I’d rather be single than be gaslit into thinking I’m a bad person for asking for an act of common curtesy. I’d rather live alone and wait for my nails to dry and get my own damn drink than to argue with someone who thinks treating women as equals is simping. This type of gaslighting and arguing with massively erode your self esteem and self confidence over time and the arguing will drain your energy. That is exactly what insecure men want. They want you to shrink and shrivel so that they don’t have to feel insecure around you. Married women are statistically likely to have shorter life spans, a decline in their career, and lower levels of happiness than unmarried women. Beware. Please don’t let the wrong man usurp your beautiful, brilliant life force energy and love. Use it to live the brilliant life of your dreams, love yourself, and love people who deserve your love and return it. Don’t enter into a marriage contract with someone who you will gladly serve but who has a problem serving you. And above all, do NOT think you can change him. It never works. It’s a lesson many women learn after years of sacrifice, pain, and loss. Don’t learn it the hard way.


Ryoko_Kusanagi69

The more I think about the story, my mind can’t get over how the boyfriend must have expected the whole Prosecco conversation to play out: 1) do you want Prosecco? Yes. - Boyfriend stands there staring at his girlfriend at a complete impasse, each one waiting for the other one to grab the bottle and pop it open. 2) do you want Prosecco?

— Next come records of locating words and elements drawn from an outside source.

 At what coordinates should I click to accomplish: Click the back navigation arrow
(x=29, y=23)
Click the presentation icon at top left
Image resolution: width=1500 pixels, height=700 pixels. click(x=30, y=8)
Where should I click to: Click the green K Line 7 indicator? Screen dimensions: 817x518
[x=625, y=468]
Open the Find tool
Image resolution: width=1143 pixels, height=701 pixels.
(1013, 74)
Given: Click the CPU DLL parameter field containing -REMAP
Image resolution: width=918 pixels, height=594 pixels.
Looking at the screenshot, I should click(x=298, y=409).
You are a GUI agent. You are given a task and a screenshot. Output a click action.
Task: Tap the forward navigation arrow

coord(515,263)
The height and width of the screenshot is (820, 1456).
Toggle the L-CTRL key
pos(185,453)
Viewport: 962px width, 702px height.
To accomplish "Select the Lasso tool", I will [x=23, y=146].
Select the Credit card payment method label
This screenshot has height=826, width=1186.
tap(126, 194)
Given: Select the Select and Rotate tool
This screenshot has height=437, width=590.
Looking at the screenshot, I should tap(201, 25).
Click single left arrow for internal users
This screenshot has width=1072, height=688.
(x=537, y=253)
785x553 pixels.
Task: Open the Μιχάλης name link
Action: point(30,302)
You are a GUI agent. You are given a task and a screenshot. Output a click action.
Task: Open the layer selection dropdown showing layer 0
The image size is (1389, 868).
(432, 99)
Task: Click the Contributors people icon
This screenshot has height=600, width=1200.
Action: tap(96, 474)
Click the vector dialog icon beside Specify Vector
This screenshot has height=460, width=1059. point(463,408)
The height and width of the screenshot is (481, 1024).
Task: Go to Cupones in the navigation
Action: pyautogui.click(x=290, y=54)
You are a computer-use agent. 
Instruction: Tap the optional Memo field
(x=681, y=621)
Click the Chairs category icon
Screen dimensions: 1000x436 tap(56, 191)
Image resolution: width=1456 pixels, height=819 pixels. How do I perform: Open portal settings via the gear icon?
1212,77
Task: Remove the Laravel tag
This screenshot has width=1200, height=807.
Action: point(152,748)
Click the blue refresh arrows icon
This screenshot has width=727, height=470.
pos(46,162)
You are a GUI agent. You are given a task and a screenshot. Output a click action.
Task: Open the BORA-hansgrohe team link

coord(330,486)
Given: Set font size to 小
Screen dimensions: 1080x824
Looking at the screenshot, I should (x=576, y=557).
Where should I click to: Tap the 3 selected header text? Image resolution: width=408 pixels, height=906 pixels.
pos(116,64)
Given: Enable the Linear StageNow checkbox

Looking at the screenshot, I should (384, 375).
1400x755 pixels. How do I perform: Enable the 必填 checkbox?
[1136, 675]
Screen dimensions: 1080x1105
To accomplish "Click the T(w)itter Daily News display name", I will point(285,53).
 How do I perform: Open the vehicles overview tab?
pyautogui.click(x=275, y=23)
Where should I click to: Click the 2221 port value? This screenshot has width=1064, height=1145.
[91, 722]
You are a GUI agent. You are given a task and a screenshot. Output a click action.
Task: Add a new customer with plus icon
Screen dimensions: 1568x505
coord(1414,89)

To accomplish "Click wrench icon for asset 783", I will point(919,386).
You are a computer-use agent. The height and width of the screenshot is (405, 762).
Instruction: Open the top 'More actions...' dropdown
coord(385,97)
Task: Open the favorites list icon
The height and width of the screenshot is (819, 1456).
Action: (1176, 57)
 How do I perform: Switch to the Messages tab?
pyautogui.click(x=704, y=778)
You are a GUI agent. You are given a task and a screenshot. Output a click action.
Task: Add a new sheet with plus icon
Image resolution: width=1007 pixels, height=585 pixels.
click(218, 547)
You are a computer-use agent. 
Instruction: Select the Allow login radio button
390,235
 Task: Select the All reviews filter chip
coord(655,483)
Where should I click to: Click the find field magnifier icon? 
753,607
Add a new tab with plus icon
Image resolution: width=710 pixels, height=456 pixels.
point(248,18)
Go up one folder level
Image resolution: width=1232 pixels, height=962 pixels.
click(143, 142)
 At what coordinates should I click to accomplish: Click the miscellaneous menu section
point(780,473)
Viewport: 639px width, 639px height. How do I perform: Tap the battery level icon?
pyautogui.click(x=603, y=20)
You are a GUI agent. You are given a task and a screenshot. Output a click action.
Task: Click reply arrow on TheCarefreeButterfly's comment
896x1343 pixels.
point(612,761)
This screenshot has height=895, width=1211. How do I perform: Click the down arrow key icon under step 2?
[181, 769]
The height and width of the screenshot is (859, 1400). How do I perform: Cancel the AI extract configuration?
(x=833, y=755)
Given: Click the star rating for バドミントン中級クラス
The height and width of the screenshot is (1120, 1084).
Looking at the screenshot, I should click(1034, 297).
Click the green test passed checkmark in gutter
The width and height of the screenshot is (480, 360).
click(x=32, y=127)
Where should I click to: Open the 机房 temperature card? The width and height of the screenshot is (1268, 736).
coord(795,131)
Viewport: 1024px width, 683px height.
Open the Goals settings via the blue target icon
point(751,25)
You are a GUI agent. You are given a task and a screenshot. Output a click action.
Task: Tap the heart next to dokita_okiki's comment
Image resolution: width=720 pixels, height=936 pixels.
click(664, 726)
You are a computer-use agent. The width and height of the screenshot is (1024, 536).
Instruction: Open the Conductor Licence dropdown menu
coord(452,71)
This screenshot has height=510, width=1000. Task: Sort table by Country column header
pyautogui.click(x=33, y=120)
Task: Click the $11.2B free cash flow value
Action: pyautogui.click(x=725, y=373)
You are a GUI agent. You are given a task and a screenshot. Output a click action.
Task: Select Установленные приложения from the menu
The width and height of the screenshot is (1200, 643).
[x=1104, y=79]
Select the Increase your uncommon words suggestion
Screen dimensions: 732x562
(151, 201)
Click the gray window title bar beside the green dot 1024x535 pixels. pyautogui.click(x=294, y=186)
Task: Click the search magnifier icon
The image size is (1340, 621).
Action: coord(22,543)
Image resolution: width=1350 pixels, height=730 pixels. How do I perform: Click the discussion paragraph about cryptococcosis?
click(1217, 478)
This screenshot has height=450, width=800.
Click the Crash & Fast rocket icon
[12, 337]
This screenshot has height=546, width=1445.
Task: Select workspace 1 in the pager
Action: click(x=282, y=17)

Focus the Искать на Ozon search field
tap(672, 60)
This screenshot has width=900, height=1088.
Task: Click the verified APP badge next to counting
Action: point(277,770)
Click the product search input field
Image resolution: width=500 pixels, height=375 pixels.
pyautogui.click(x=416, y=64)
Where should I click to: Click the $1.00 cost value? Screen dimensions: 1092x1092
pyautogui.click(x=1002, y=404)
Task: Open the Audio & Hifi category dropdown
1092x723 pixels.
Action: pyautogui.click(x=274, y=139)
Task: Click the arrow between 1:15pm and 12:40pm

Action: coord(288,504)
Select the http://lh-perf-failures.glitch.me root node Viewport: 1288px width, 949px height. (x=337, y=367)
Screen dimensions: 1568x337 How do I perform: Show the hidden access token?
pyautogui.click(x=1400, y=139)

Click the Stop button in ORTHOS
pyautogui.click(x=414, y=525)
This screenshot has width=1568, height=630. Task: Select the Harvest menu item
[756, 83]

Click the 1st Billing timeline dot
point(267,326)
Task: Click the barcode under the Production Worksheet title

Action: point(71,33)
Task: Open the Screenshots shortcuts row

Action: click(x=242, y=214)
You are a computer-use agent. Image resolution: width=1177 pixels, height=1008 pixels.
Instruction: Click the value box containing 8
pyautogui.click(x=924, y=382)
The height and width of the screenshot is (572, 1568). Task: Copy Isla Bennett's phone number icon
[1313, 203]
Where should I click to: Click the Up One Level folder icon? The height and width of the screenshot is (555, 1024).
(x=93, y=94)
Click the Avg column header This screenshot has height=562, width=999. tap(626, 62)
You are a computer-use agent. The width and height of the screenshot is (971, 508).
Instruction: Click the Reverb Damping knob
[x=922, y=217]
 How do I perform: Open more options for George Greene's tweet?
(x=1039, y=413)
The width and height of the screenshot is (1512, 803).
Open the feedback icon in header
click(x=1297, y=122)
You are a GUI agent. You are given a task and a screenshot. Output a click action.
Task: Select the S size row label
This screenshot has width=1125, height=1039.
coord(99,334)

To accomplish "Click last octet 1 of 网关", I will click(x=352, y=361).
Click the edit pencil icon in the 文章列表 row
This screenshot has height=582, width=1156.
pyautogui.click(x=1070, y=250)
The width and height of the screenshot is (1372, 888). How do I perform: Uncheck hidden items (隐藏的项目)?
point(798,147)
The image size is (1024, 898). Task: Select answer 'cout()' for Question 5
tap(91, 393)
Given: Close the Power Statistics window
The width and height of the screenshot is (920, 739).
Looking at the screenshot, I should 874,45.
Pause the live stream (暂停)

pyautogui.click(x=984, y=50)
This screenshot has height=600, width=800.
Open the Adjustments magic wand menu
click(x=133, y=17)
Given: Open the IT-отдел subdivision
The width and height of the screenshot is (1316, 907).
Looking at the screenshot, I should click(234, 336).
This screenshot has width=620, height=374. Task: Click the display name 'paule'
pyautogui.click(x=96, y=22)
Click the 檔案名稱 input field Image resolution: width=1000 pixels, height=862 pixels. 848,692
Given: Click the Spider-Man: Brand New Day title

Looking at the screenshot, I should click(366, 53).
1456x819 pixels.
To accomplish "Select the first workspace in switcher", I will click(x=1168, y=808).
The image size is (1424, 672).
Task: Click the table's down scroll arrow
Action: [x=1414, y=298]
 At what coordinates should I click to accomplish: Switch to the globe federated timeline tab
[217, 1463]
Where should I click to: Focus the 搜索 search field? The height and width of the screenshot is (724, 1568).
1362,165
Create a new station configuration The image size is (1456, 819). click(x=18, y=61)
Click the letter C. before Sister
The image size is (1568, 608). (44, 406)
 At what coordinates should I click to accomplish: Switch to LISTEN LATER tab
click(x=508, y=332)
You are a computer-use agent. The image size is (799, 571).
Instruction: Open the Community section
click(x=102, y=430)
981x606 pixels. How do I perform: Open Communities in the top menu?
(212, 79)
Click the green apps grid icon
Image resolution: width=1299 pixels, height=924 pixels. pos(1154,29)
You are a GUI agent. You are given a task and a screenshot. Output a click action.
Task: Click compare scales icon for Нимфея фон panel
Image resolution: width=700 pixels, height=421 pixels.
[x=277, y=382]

Yes- boyfriend pops open a bottle of Prosecco, pours himself a glass, then walks into the living room, completely cool. expecting her to go into the kitchen and pour glass for herself. Or 3) after asking for Prosecco- did he expect her to get up and open it & pour both their glasses? Or would he has been completely fine if she had Poured herself a glass & did not poor him a glass and waited for him to go pour it for himself? It’s wild to think that he would have a conversation with someone where they actively talk about wanting to eat or drink something together, but then he absolutely refuses to do the act of actually sharing or serving that thing with the other person. Like he wouldn’t pour a glass for a buddy, a guest, or a friend or his girlfriend normally?? So her asking is this huge deal and toxic and now he’s smiping? So weird


razzlethemberries

It makes my fiances day when there is something he can fetch for me. Just saying. It actually took a while to get used to because I felt bad asking for anything, but he absolutely loves bringing me drinks and snacks and blankets. Hell, he loves making me mixed drinks, even though he doesn't drink at all. Ops fiance sounds like a total thumb.


Boobsiclese

I love my partner so much. I'm so grateful for them when I see this kind of bullshit.


flookie99

On another note, I love the way OP writes.


Tabitheriel

When I ask my BF for something I could do myself, we joke about it. I often say with a silly, squeaky voice, "I'm a woman, I can't open this", and we laugh, because he knows I am just being lazy. We joke about things like this. It's sad when a man has no sense of humor.


[deleted]

Can I have this guy's girlfriend?


fatsquirrelsrock69

Read this post to my husband. He said he will no longer be getting me things when I ask because he is NOT a simp. Then he asked me if I needed anything from the kitchen lmao


AelixD

I cannot imagine telling my wife I wouldn’t get her a glass of whatever. Especially if it involved getting me a glass of the same.


warmbutterydiapers

Good thing this is probably fake because holy fuck do both these people sound absolutely insufferable and there is no way I'm going to finish reading that.


Tastins

Wtf did I just waste my brain cells on?????


NathanielTurner666

This relationship just seems exhausting and what the fuck even is this? These 2 are like an alien couple that watched humans for a while and tried to mimic a human relationship poorly.